US Army Medical Research Institute of Infectious Diseases, USA

Keynote: J Vaccines Vaccin

Abstract:

Although it has been demonstrated that vaccination can protect the health of certain populations against specific pathogens, the creation of an effective vaccine against threating diseases is not always easily obtainable. An example of this can be applied to a vaccine against Yersinia pestis, is the pathogen that causes plague and has killed millions of people throughout the ages. There are three clinical presentations of plague: septicemic, bubonic and pneumonic. The latter form of the disease is the most severe because it is almost 100% fatal without immediate medical treatment. It has been only a little over 100 years that Y. pestis was identified as the etiological agent that caused plague, and another 100 years before a potential safe vaccine candidate for human use has been tentatively identified. In between these two discoveries, an inactivated whole-cell vaccine was used against plague, albeit with limited efficacy. The use of a formalin-inactivated, whole cell vaccine had been discontinued in the midnineties because it was apparently not protective against the pneumonic form of the disease which is the most deadly form of plague. In addition, the inactivated whole cell vaccine was very immunoreactive and considered not safe for human use. The current plague vaccine candidate consists of two pathogen proteins: a capsule protein (F1), and a virulence protein (V-antigen). It has been shown to be efficacious in both mouse and nonhuman primate models of pneumonic plague, and the vaccine has been through two human clinical trials. Nonetheless, efforts are still being undertaken to enhance the immune properties of the vaccine so that it can provide a more robust protective response against the disease. We will present examples of some of the efforts to achieve these goals for the latest vaccine candidate.

▶ Information supplied:
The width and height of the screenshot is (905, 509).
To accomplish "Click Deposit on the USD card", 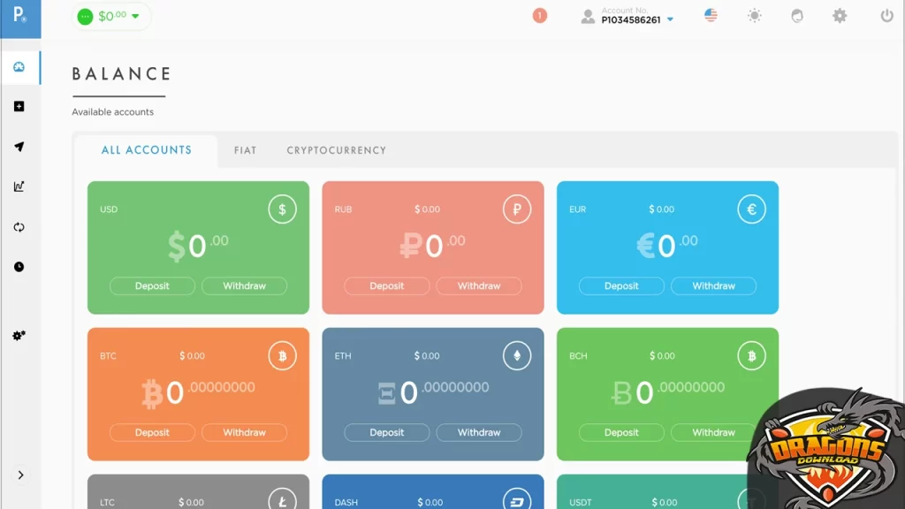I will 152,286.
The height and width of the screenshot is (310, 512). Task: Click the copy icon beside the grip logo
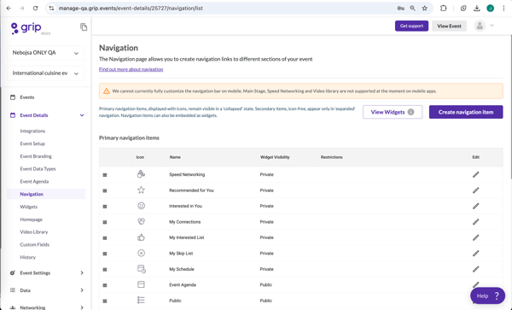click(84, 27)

▶ Required work:
1: According to the plague vaccine abstract, which two pathogen proteins make up the current vaccine candidate?
2: Extend the plague vaccine abstract past its final sentence.

▶ Responses by task:
1: A capsule protein (F1) and a virulence protein (V-antigen).

2:
Biography :

Kei Amemiya received his Doctoral degree from Rutgers University in Microbiology in 1973. He did his Post-graduation studies in Gene Regulation in the Laboratory of Lucy Shapiro at Albert Einstein College of Medicine, Bronx, NY. He joined the National Institute of Neurological Diseases and Stroke in 1986, where he examined gene regulation in JC virus that caused the demyelinating disease progressive multifocal leukoencephalopathy in immune suppressed patients. In 1999, he went to the US Army Medical Research Institute of Infectious Diseases, Bacteriology Division, where he has been involved in vaccine development for Burkholderia mallei and Yersinia pestis. His primary interest has been in the immune response and innate immunity in animal models.